— What to do —
1. In the article on the agricultural labor shortage, how many positions are projected to be vacant in 2029?
2. Drawing on the article on the agricultural labor shortage, explain why investing in automation and less labor-intensive practices cannot fully make up for the missing workers.

— Passage to read —
---+---

Agribusiness faces labour shortage of 125,000

'Labour challenges have been persistent and worsening'

Agribusiness faces labour shortage of 125,000
Farmers harvest soybeans in Quebec.

The labour shortage in agriculture and agri-food is continuing to get worse, but there are a few strategies that could definitely help improve the situation.

So says Portia MacDonald-Dewhirst, executive director of the Canadian Agricultural Human Resource Council (CAHRC), in talking with Canadian HR Reporter.

Projections indicate that in 2017, 63,000 positions went unfilled; for 2029, nearly 125,000 positions will be vacant, she says.

“That has real concerns for all of us in the industry, but also should concern Canadians. We want to ensure that our food system remains healthy and viable. It’s impacting food producers across all parts of Canada, in all regions and in the various sub-sectors within the industry, so in crops production and horticulture production and dairy production… labour challenges have been persistent and worsening.”

Previously, CAHRC noted that the grain and oilseed industry — Canada’s largest agricultural industry — is projected to have one in four jobs unfilled by 2029.

While businesses have adapted and done more with less, that becomes very difficult over time, says MacDonald-Dewhirst.

“Given that this has been a problem not just for a short period of time but has been historic – continues to be a growing problem – the ability to do more with less is becoming less possible,” she says.

“The industry does a lot in terms of making the most of the workers that they have; investing in automation, investing in production practices that require less people. But, ultimately, it is a business that does require the care and feeding of live animals and live plants, and that means that people have to be involved. And when those positions are short, it’s really difficult for businesses to sustain operations and maintain the production levels that they would like to maintain.”

Attracting skilled workers

One thing that could help ease the problem is if the industry can attract skilled workers to build their careers in the agriculture and agri-food industry, says MacDonald-Dewhirst.

“[It’s about] sharing the information that this is an industry that’s open for business -- production did not stop during the pandemic. We all need, as Canadians, to feed ourselves and our families and so as an essential part of Canada’s critical infrastructure, it’s imperative that the industry continues the work to convey to Canadians that this is a business that’s open and hiring and interested in attracting those who potentially haven’t thought about careers in food production before to think about a career in this industry.”

Portia MacDonald-Dewhirst

There are different types of jobs available in such a large industry, including science-based positions, marketing positions and ones that have to do with trade and building relationships with customers in different parts of the world, she says.

---+---

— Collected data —
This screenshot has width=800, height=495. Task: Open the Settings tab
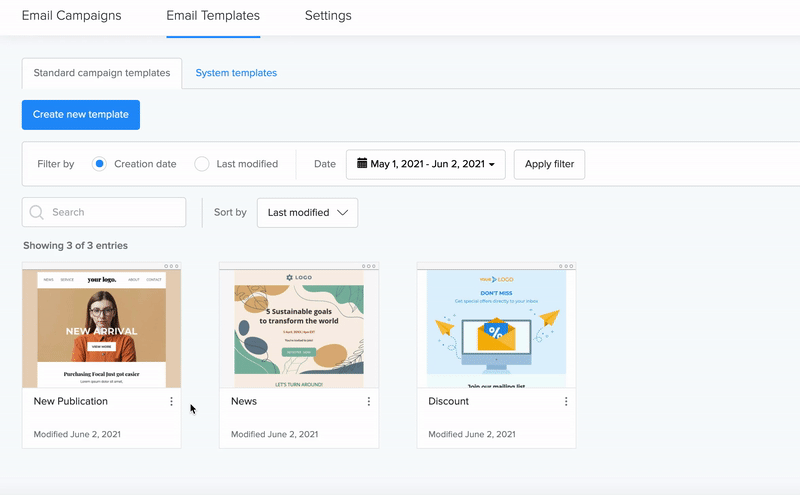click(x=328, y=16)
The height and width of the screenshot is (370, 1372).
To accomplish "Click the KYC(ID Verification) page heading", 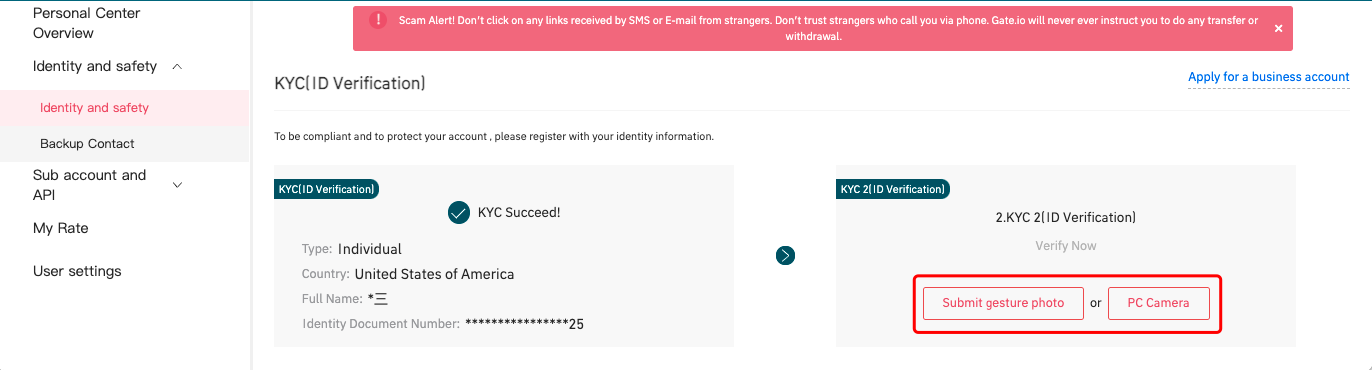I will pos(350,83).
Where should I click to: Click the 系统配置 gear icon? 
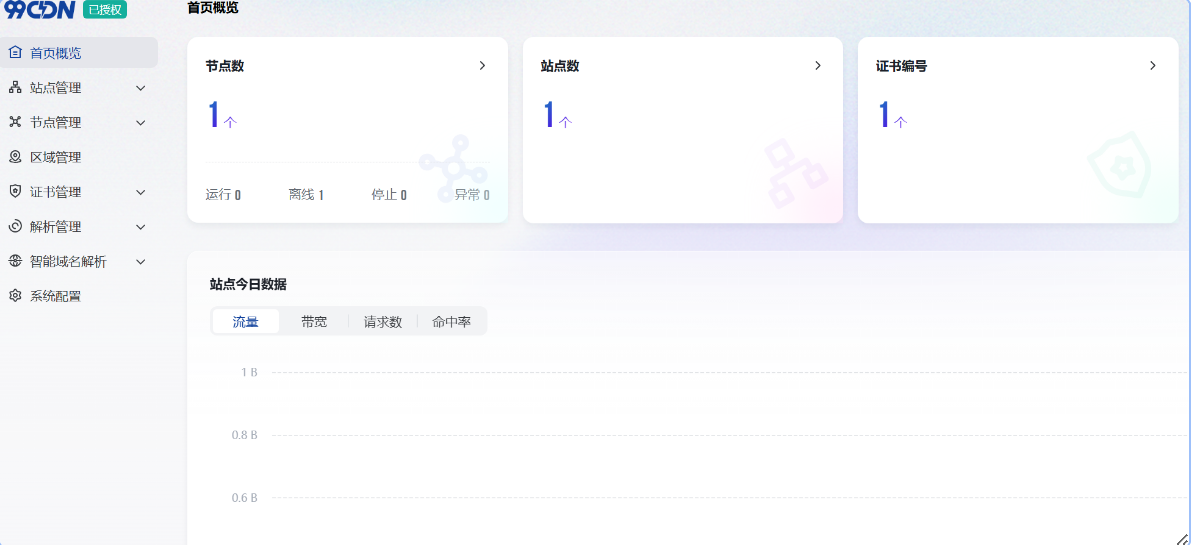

---+---

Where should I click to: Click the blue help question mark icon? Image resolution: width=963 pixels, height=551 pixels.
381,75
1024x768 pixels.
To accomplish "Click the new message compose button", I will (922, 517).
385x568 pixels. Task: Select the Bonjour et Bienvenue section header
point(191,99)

---+---

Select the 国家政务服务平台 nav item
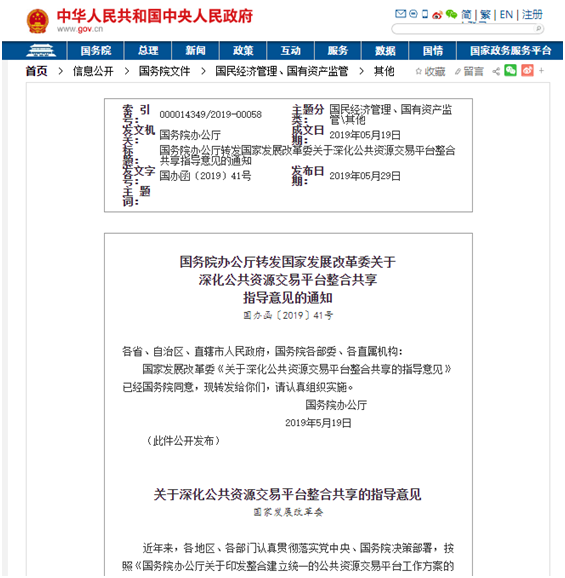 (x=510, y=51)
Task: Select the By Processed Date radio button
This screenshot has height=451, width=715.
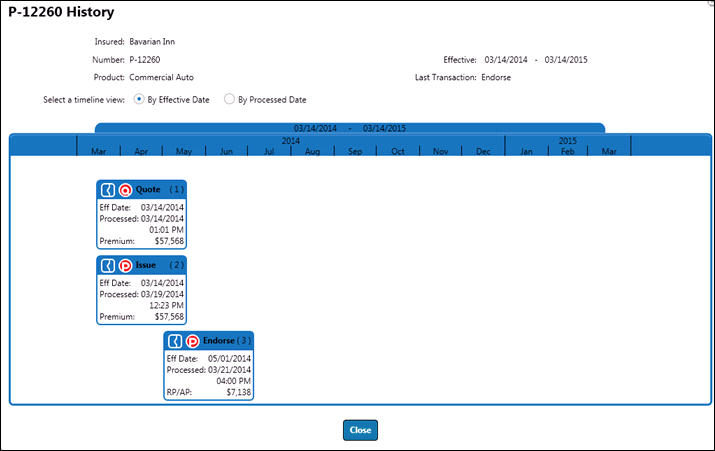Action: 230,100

---+---

— Results for each task —
1. Nearly 125,000 positions.

2. The business requires the care and feeding of live animals and live plants, so people have to be involved. When those positions are short, businesses find it really difficult to sustain operations and maintain the production levels they want.